SodaStream enters Latin American market through Argentina
Published December 5, 2017
BUENOS AIRES (JTA) — The Israeli seltzer company SodaStream will begin operating in Argentina as a first step to selling its products throughout Latin America.
The company will invest approximately $36 million in its first industrial plant in Argentina. “Here is the first country where we are going to settle with an office, then we will go to Brazil, Uruguay, Chile and Colombia; for us, Argentina is the capital of Latin America,” announced SodaStream CEO Daniel Birnbaum on Thursday in Buenos Aires.
Among the factors triggering the decision to establish the plant in Argentina is the large consumption of soda and recent agreements signed between Argentina and Israel. Argentina is the second-largest consumer of soda in the world, with 80 liters per capita annually, behind Germany, with a soda consumption of 160 liters.

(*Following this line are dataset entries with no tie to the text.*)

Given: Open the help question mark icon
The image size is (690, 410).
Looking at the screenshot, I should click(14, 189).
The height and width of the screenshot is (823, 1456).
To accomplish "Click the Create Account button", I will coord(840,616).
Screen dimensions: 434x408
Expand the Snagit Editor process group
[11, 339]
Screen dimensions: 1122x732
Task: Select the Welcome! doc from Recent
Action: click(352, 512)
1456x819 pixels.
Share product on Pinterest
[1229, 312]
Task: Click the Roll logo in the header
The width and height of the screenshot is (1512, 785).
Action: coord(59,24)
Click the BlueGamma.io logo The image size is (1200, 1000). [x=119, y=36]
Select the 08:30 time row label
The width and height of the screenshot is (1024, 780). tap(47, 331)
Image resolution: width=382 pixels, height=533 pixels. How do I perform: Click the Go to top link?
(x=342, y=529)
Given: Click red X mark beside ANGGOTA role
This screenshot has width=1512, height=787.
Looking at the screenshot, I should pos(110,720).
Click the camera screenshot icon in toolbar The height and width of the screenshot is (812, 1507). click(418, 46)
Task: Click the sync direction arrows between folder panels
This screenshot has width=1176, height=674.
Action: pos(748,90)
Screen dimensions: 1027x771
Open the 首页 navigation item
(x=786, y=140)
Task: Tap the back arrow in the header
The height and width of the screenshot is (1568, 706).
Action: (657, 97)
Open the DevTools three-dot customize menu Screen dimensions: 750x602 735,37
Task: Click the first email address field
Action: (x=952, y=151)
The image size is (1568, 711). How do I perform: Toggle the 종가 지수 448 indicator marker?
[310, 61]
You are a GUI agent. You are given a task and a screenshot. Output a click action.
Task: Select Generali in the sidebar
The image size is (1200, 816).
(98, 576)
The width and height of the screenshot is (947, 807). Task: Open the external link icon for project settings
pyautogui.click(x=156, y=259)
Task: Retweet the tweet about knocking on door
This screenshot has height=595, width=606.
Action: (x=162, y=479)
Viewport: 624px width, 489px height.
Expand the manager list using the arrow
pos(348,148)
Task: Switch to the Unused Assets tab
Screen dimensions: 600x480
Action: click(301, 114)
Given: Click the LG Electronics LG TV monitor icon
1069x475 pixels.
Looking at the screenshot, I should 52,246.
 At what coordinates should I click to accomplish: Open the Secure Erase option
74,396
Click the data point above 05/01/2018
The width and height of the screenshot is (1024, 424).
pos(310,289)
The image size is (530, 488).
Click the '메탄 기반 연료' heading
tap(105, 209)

Last September, during the first visit of a siting Israeli Prime Minister to Argentina and the region, Benjamin Netanyahu and Argentinean President Mauricio Macri signed a cooperation agreement between both countries to promote investment and trade.
In September 2011, Argentina signed a free trade agreement with Israel. Israel’s trade agreement with countries that belong to the South American joint market known as Mercosur — namely Brazil, Uruguay and Paraguay — went into effect in June 2010, and in September 2011 with Argentina.
The factory in Argentina will manufacture the soda-making equipment for the Argentinean market, as well as some merchandise to be shipped out to the region. The factory will employ approximately 100 people.
The Israeli company launched also a website in Spanish and sells its products in major cities throughout the country.
In October 2014, SodaStream announced it would close its factory in the West Bank settlement of Maale Adumim and move to southern Israel in the face of pressure from the Boycott, Divestment and Sanctions movement, or BDS, which seeks to hurt Israel’s economy over its policies toward the Palestinians. The movement claimed that SodaStream discriminated against Palestinian workers and paid some less than Israeli workers. Some 500 Palestinian employees lost their jobs at that time. The company now has more than 1,400 employees in the Idan Hanegev industrial park near Rahat, one-third of them Bedouin Arabs from the surrounding area.